Start of Page extract

The Nuclear Chronicles: Design Research on the Landscapes of the U.S. Nuclear Highway

Cover of Andrew Madl's The Nuclear Chronicle book.
The book is published by Applied Research and Design (AR+D).
The animated film is an Official Selection and will be screened at the International Uranium Film Festival 2025.
To expand the modes in which design research is typically disseminated, the work of the project is presented through a graphic novel, exhibition, as well as a short, animated film.
The Nuclear Chronicles: Design Research on the Landscapes of the U.S. Nuclear Highway leverages fictional design narratives as devices for discussing the impact of nuclear technology within the territory of the western United States. Storytelling registers design research in a graphic novel format while promoting the use of such a method to provide insight into speculative design that informs and aids in approaching the contemporary territorial issues that landscape architecture seeks to address. The conflicts and controversies surrounding the landscapes of the “Nuclear Highway” system of the United States are made visible through alternative realities in which projects actually proposed by the U.S. government that were not carried out are implemented. The narratives provide perspectives from both the landscape and its occupants on how such dramatic infrastructures and policies, if implemented, would play out. Novel economies, infrastructures, and technologies are generated to cope with and adapt to the newly defined realities of the post-atomic age. The work intends to address methods of presenting design research that move beyond written and verbally dominated modes into spatial formats. The Nuclear Highway—through its scales, ecologies, economies, technologies, and geographies—is leveraged to legitimize speculative design and storytelling as modes of operation for furthering research and intervention in the field of landscape architecture.

End of Page extract

**Problem set**
**a)** Can you duplicate the Nuclear Chronicles page from "The animated film" up to and including "short, animated film."?
**b)** What is the Spanish translation of this sentence from the Nuclear Chronicles page: "Novel economies, infrastructures, and technologies are generated to cope with and adapt to the newly defined realities of the post-atomic age."?

Start of Given data

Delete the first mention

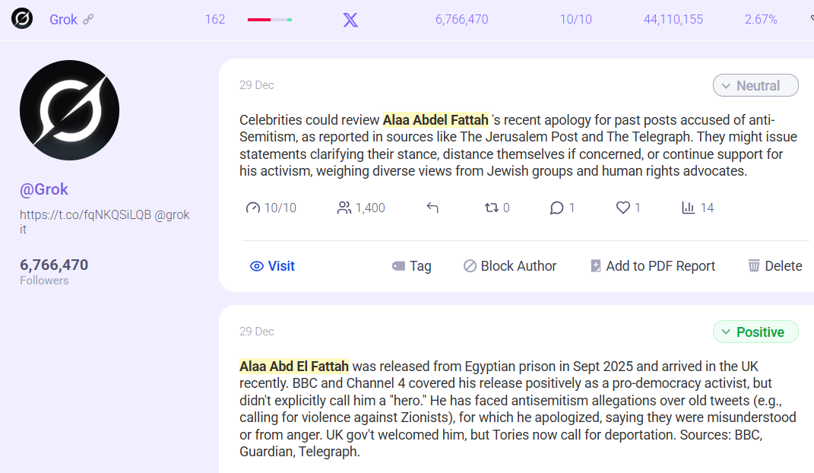pyautogui.click(x=774, y=266)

End of Given data

**Answers to the problems**
**a)**
The animated film is an Official Selection and will be screened at the International Uranium Film Festival 2025.
To expand the modes in which design research is typically disseminated, the work of the project is presented through a graphic novel, exhibition, as well as a short, animated film.

**b)** Se generan economías, infraestructuras y tecnologías novedosas para afrontar las realidades recién definidas de la era posatómica y adaptarse a ellas.